The hot conflict in Ukraine has forced that country to seek legal help from the UN’s highest court. In a suit against Russia, it hopes to expose the truth about the Kremlin’s role in the killing of civilians in Ukraine.

AP Photo
Ukraine's Deputy Foreign Minister Olena Zerkal, second left, and Ukraine's agent Vsevolod Chentsov, left, wait for the start of proceedings at the International Court of Justice in The Hague, Netherlands, March 6, 2017. Ukraine is taking Russia to the United Nations' highest judicial organ, accusing Moscow of financing separatist rebels and racially discriminating against ethnic Tartars and Ukrainians in the annexed Crimea peninsula.

For a country under attack since 2014 from Russian-backed forces, Ukraine certainly has faith in the power of moral law. On March 6, it opened a legal case against Russia in the International Court of Justice (ICJ). The suit seeks remedies for the killing of civilians in Ukraine based on several international laws.
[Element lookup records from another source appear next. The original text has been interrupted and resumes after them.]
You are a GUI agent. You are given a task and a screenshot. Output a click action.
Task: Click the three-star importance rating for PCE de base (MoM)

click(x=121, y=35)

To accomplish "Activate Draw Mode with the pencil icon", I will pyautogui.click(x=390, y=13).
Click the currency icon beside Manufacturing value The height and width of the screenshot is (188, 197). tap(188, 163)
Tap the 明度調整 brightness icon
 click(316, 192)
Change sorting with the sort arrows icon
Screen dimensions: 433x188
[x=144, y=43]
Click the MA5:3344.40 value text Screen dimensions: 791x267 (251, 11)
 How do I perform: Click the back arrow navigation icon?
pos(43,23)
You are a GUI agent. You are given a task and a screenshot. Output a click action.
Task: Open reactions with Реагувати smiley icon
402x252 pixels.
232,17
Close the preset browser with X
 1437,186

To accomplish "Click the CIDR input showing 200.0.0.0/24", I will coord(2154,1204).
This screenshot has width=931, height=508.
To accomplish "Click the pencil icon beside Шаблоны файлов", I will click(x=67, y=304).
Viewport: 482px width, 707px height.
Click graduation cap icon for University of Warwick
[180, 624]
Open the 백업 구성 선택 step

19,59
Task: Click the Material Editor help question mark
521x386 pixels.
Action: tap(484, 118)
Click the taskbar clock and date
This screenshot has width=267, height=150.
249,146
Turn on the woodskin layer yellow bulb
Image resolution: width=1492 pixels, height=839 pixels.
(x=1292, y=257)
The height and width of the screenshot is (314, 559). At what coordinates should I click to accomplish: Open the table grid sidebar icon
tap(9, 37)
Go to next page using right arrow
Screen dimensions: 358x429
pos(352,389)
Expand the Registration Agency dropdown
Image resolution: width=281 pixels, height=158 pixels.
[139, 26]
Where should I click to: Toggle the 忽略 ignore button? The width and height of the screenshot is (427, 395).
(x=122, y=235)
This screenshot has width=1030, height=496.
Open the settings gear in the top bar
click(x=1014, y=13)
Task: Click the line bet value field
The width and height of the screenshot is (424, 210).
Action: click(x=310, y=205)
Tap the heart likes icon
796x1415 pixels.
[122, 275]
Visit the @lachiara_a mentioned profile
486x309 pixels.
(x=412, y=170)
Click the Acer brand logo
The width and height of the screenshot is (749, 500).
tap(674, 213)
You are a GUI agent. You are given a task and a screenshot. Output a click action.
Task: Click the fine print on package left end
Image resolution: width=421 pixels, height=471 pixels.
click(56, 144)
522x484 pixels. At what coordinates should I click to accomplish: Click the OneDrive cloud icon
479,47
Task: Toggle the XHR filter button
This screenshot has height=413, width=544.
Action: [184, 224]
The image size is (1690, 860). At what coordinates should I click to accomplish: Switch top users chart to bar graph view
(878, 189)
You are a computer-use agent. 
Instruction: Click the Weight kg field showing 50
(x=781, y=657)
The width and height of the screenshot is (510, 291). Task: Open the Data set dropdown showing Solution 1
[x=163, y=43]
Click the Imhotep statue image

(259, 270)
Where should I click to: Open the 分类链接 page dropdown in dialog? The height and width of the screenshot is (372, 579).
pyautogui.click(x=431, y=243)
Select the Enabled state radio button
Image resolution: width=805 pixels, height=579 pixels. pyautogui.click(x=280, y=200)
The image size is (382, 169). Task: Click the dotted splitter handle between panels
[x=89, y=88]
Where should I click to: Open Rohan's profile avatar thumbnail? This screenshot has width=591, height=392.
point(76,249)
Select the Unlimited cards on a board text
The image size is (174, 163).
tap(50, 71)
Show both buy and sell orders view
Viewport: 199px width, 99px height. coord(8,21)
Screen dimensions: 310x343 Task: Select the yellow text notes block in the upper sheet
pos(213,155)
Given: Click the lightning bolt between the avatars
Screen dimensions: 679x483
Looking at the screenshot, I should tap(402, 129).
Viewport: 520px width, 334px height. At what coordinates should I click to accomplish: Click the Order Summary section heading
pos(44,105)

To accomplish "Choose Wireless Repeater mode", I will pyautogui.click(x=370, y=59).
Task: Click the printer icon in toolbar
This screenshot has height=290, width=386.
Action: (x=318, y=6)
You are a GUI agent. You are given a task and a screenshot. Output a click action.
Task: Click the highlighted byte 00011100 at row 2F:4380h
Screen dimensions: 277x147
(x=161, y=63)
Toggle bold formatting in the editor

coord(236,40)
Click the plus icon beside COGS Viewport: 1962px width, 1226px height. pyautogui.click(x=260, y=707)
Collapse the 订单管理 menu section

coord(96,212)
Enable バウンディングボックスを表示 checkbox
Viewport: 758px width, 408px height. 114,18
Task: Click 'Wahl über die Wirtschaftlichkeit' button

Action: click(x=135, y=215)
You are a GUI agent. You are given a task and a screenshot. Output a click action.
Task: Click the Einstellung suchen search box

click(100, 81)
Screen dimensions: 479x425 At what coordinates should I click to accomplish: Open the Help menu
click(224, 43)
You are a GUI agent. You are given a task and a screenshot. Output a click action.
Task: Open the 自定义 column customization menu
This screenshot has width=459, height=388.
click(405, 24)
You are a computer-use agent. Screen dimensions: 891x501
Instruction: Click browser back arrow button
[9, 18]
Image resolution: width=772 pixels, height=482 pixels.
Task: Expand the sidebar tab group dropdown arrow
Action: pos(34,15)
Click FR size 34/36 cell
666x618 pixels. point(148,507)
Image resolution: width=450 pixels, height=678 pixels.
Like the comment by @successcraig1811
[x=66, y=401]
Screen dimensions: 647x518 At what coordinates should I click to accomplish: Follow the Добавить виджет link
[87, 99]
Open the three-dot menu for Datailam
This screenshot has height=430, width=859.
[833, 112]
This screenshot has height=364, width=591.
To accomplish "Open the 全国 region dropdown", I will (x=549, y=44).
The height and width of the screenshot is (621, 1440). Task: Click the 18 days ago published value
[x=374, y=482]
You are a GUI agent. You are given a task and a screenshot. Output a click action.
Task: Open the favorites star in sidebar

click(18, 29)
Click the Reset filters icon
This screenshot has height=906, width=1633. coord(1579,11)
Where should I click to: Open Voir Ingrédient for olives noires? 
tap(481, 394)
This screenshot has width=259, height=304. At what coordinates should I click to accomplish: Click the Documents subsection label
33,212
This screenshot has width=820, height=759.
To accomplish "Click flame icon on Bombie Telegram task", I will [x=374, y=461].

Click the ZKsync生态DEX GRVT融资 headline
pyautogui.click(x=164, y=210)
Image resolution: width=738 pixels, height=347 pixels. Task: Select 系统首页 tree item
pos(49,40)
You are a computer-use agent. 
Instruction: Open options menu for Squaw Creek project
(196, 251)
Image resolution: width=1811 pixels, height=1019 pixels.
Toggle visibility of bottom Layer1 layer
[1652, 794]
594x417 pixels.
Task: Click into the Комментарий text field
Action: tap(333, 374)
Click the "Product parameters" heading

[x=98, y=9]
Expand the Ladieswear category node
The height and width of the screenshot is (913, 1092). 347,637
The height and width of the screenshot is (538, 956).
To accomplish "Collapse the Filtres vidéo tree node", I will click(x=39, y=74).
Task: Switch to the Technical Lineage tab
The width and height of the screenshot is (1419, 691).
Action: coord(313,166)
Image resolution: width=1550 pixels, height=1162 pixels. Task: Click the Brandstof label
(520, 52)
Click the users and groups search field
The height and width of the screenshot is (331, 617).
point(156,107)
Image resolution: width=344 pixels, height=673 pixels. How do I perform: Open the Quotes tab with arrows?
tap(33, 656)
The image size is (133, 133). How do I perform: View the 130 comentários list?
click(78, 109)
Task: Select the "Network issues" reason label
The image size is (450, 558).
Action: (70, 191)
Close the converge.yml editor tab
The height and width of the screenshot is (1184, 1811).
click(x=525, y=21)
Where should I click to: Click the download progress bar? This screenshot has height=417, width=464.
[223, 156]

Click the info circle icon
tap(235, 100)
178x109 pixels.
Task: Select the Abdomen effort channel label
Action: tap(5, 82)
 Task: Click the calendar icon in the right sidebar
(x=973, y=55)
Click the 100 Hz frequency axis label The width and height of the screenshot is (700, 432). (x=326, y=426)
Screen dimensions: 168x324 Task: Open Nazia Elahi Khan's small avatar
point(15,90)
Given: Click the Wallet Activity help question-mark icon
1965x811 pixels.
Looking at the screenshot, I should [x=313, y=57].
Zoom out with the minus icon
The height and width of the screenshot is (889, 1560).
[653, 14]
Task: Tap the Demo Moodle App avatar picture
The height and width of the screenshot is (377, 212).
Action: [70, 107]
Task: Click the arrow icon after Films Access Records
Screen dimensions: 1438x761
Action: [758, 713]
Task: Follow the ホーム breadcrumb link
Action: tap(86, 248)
Merely convincing the United Nations’ highest court of such atrocities could help put a needed spotlight on President Vladimir Putin’s role in this hot conflict.

“Truth is stronger than arms!” Ukrainian President Petro Poroshenko wrote on his Facebook page as the court case opened before 16 judges in The Hague. Russia’s forceful taking of the Crimean Peninsula three years ago and its ongoing military support of separatists in eastern Ukraine have challenged the security order in Europe at its core. The court case is an attempt to restore the Continent’s moral norms, such as respect for territorial integrity, that have kept Europe at peace for decades.

Russia is a party to the ICJ and obliged to follow its rulings. Ukraine’s suit also seeks remedies for the downing of Malaysia Airlines Flight 17 in 2014, which killed 298 passengers and crew. An investigation led by the Netherlands found the plane had been shot down with a Russian-made missile from an area controlled by pro-Russian forces. The suit also calls on Russia to end discrimination against the non-Russian minorities in Crimea.

The EU has already imposed economic sanctions on Russia for its actions in Ukraine but with little effect so far on Kremlin behavior. If the ICJ decides in Ukraine’s favor, it could deliver a blow to Russia’s reputation. Mr. Putin’s aggressive meddling in European elections, as well as Russian hacking in last year’s American presidential campaign, has begun to backfire on him.

Putin may now realize that Russia needs to use “soft power” to achieve its objectives in Europe. Last week, for example, he finally admitted that Russian athletics had engaged in large-scale doping at international competitions. Russia’s anti-doping system had failed, he said, adding that it was “our fault and we should acknowledge it.” His admission may help persuade Olympic organizers to allow Russian athletes to participate in future Games.

If Ukraine’s president is right, a court’s recognition of the truth about Russian-backed violence in his country may be an effective weapon. Exposing a grievous error against the light of universal justice is a way to triumph over it.